What I don't want to forget is that our world is loaded with azwholes who want to kill who they hate and who offends their profit. They want to kill them so bad that they will die in the process.. to be a hero of their polluted cause, rather than have a worthy, productive, civilized life.


----------



## blobbottlebob (Sep 13, 2012)

> I'm a bit dissapointed they just built one new tower.


 Gunth. I realize that you are trying to be funny and that you don't like non-bottle talk. But honestly, this is so far below your consitantly high level of posts that I wonder if an imposter is posting under your name.

 Gunth, maybe you like to yank a few chains now and then. I'm suggesting that this isn't the right way. Thousands of people died on Spetember 11th. It wasn't a fun day and it's certainly not funny.


----------



## twowheelfan (Sep 13, 2012)

or send others to die.


----------



## cyberdigger (Sep 13, 2012)

Let's all synchronize our gyroscopes here and agree it was a day of change, indelible, and prerequisite to what is yet to come..


----------



## RICKJJ59W (Sep 13, 2012)

> ORIGINAL:  cyberdigger
> 
> What I don't want to forget is that our world is loaded with azwholes who want to kill who they hate and who offends their profit. They want to kill them so bad that they will die in the process.. to be a hero of their polluted cause, rather than have a worthy, productive, civilized life.


 
 "Never forget" 
 The Azzholes there are many, and yes,some want to kill us. Be on guard never forget!

 Some Azzholes are  harmless its hard to forget them also [8D]


----------



## GuntherHess (Sep 13, 2012)

> I'm a bit dissapointed they just built one new tower.
> Gunth. I realize that you are trying to be funny and that you don't like non-bottle talk. But honestly, this is so far below your consitantly high level of posts that I wonder if an imposter is posting under your name.
> 
> Gunth, maybe you like to yank a few chains now and then. I'm suggesting that this isn't the right way. Thousands of people died on Spetember 11th. It wasn't a fun day and it's certainly not funny.


 
 I'm totally serious about that. The best way to show terrorist bullies that they cant affect America would to build the buildings back exactly like they were or better and move on as if nothing happened. That shows them they cant affect us.  Every time we reitterate how injured we were its a victory for them.

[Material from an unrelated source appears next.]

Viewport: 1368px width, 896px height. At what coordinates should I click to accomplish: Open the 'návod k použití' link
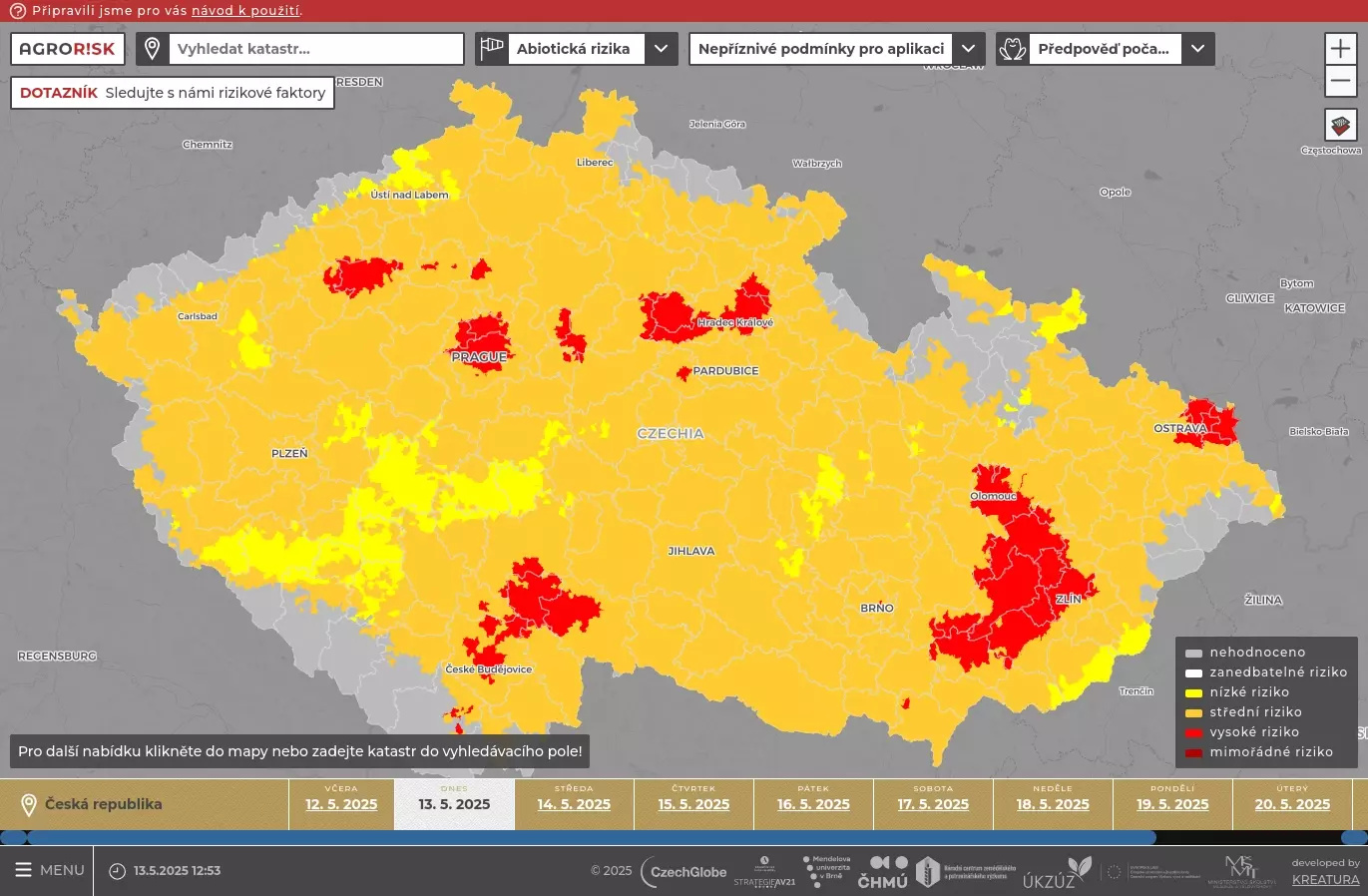tap(245, 11)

 That's the problem with allowing non-bottle talk, you often get opinions you find offensive.


----------



## Steve/sewell (Sep 13, 2012)

> ORIGINAL:  GuntherHess
> 
> 
> 
> ...


 
 Well said,
  Matt and you are correct about building them as they were and moving on. Reiterating injury can seem whiny agreed but they still are a huge threat to our way of life. They can never be trusted fully.  They are like the neighbor who moves in with two Staffordshire Terriers who are allowed to roam free about their property and you are assured they are friendly by the owners.  You have two young kids who play in the neighborhood and even though you tell them to stay away from the neighbors dogs kids are kids and something can still happen even though you have put in place to the best of your ability every rule and regulation possible. Yesterdays events reminded us of a time not long ago.


----------



## GuntherHess (Sep 13, 2012)

You should never forget history and some acts should never be forgiven.
 But, I imagine if Osama was alive he would be thrilled to read a thread like this where he could see how he had made a lasting mark on the infadels' culture. I would not give them that small victory.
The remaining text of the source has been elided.